Open dfrumkin opened this issue 4 years ago • 5 comments

Looking at https://gist.github.com/ranftlr/1d6194db2e1dffa0a50c9b0a9549cbd2#file-loss-py-L31, it looks like you are computing the median over all the values, including invalid ones. Shouldn't this be a masked median? (It is not available off the shelf, but can be implemented efficiently in a roundabout way). And if it's a bug / feature, then how does it relate to trimming?
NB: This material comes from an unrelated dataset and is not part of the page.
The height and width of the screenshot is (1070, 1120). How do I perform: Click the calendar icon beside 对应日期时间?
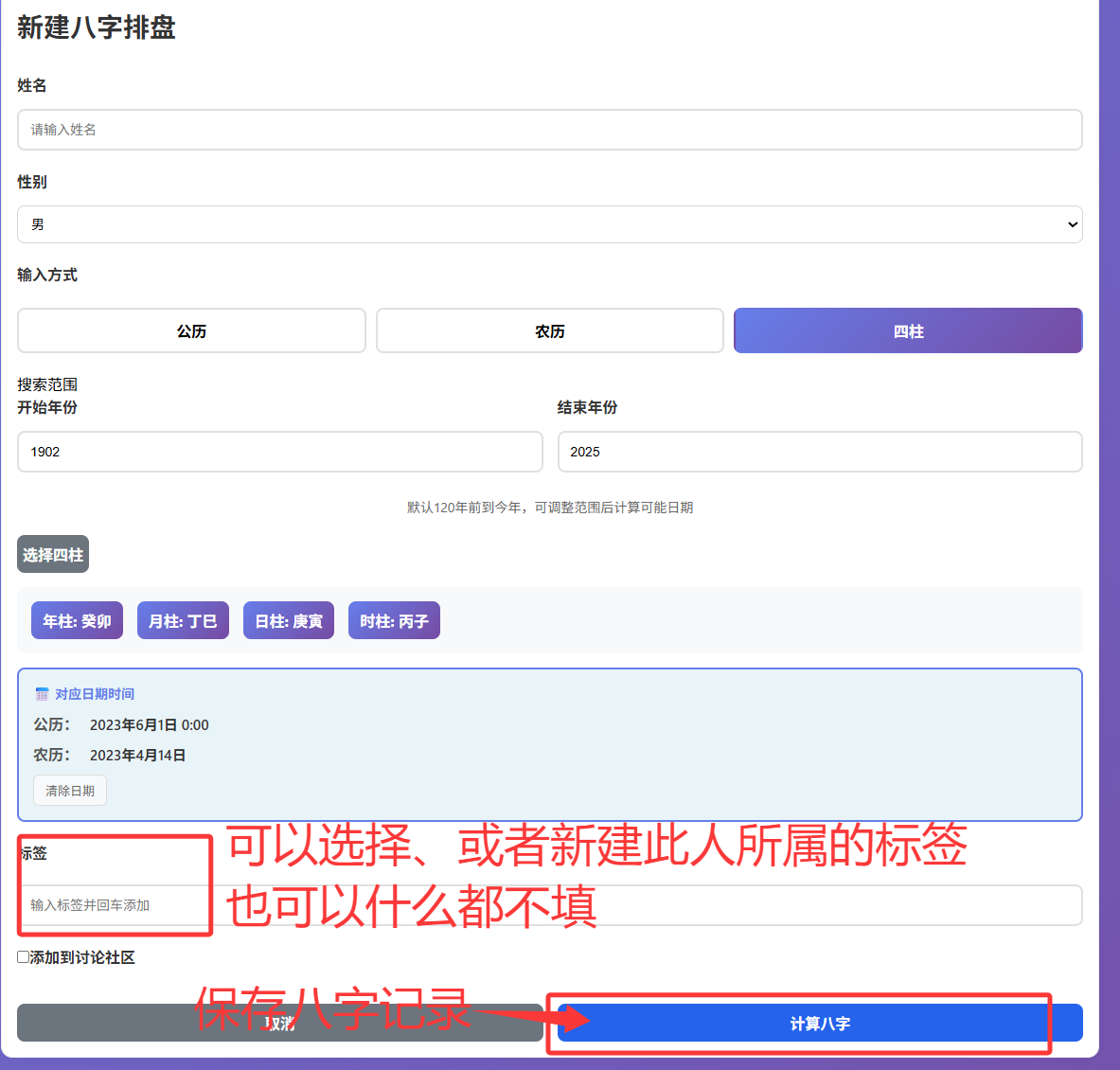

Meaning the outliers may be coming from invalid values or the invalid values may make legal values look like outliers...

dfrumkin avatar Dec 11 '20 21:12 dfrumkin

I am wondering if the part trimmed, _ = torch.sort(res.view(-1), descending=False)[ : int(len(res) * (1.0 - trim)) ]

should be changed to trimmed, _ = torch.sort(res.view(-1), descending=False) trimmed = trimmed[: int(len(res.view(-1)) * (1.0 - trim))]

Mofafa avatar Jan 04 '21 08:01 Mofafa

I am wondering if the part trimmed, _ = torch.sort(res.view(-1), descending=False)[ : int(len(res) * (1.0 - trim)) ]

should be changed to trimmed, _ = torch.sort(res.view(-1), descending=False) trimmed = trimmed[: int(len(res.view(-1)) * (1.0 - trim))]

I think it should be changed to the second one, the first line won't perform trimming.

liuxiao1468 avatar Apr 14 '21 22:04 liuxiao1468

@dfrumkin Hi Guys, I wonder are you able to reproduce the training script. I am pretty to this and wonder how you achieved this. Thanks.

mathmax12 avatar May 13 '21 05:05 mathmax12

Same problem.

CJCHEN1230 avatar Sep 07 '23 03:09 CJCHEN1230